What you will do | Please return all lines of the data below containing the string "computer".

Listed records |
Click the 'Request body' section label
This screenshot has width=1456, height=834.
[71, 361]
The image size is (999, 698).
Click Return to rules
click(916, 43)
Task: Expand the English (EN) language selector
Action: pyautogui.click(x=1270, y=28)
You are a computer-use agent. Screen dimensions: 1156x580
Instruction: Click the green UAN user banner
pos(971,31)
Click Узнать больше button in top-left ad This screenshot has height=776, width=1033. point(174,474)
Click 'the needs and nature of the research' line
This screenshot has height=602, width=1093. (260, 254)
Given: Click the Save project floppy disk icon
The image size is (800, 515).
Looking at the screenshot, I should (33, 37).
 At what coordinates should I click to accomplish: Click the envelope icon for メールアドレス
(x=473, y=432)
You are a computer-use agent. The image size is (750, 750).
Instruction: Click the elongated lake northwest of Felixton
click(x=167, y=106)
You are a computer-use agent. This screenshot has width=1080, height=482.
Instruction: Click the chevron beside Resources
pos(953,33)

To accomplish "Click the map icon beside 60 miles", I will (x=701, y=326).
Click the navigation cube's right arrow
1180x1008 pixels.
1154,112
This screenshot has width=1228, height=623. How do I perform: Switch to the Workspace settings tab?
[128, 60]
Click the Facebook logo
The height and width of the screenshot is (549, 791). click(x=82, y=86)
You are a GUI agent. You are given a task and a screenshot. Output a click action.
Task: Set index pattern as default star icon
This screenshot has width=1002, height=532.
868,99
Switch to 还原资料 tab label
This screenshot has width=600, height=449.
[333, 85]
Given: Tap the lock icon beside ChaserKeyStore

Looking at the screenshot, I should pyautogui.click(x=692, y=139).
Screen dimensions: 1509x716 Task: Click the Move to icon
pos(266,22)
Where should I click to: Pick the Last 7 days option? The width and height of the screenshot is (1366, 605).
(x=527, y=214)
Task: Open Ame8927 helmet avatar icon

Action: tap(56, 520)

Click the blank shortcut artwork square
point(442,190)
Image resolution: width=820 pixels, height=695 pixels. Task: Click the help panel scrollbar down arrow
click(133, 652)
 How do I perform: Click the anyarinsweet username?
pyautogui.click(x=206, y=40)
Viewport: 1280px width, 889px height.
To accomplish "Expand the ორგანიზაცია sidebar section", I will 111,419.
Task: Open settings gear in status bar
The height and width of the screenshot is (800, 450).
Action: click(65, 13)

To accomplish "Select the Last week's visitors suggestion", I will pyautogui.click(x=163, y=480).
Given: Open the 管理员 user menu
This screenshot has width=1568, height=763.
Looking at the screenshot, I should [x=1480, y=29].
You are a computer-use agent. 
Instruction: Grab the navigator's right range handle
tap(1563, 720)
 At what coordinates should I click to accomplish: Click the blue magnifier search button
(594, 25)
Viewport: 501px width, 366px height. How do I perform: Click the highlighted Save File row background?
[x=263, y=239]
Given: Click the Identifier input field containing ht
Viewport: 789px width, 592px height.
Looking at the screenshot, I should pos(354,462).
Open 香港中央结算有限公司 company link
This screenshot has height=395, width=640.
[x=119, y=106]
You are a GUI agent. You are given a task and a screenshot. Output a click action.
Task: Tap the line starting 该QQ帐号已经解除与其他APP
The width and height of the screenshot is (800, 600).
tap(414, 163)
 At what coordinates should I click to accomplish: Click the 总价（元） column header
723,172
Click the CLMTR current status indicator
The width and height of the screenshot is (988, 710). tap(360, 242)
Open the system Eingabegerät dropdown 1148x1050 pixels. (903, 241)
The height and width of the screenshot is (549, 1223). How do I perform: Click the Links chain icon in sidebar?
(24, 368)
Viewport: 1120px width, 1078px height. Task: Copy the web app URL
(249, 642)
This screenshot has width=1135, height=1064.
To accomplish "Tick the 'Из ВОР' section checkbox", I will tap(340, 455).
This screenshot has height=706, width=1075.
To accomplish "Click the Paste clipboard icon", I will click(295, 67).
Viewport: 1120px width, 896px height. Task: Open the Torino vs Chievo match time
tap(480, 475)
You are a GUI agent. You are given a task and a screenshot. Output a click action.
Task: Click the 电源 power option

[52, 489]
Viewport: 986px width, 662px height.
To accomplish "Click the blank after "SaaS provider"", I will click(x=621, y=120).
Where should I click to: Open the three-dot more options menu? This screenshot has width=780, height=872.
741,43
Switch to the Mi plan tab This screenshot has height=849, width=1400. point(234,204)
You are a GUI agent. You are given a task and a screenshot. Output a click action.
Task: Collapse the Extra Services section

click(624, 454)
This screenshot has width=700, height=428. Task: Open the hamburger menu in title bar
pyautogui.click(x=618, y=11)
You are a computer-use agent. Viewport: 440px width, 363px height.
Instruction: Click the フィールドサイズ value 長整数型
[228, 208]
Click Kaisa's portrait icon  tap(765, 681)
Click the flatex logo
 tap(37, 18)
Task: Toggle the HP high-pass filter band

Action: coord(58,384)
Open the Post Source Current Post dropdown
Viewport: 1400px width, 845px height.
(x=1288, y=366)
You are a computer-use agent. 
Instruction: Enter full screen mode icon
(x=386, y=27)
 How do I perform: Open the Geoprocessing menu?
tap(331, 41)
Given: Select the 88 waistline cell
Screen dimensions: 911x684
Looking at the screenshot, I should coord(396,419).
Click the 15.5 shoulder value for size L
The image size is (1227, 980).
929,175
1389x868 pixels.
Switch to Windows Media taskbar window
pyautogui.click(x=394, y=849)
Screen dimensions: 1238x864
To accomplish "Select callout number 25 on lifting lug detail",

Answer box |
You are a computer-use agent. Screen dimensions: 1156x580
You are a computer-use agent. The image size is (750, 750).
You are a computer-use agent. This screenshot has width=1080, height=482.
You are a computer-use agent. 
You are a computer-use agent. Viewport: 440px width, 363px height.
You are a computer-use agent. 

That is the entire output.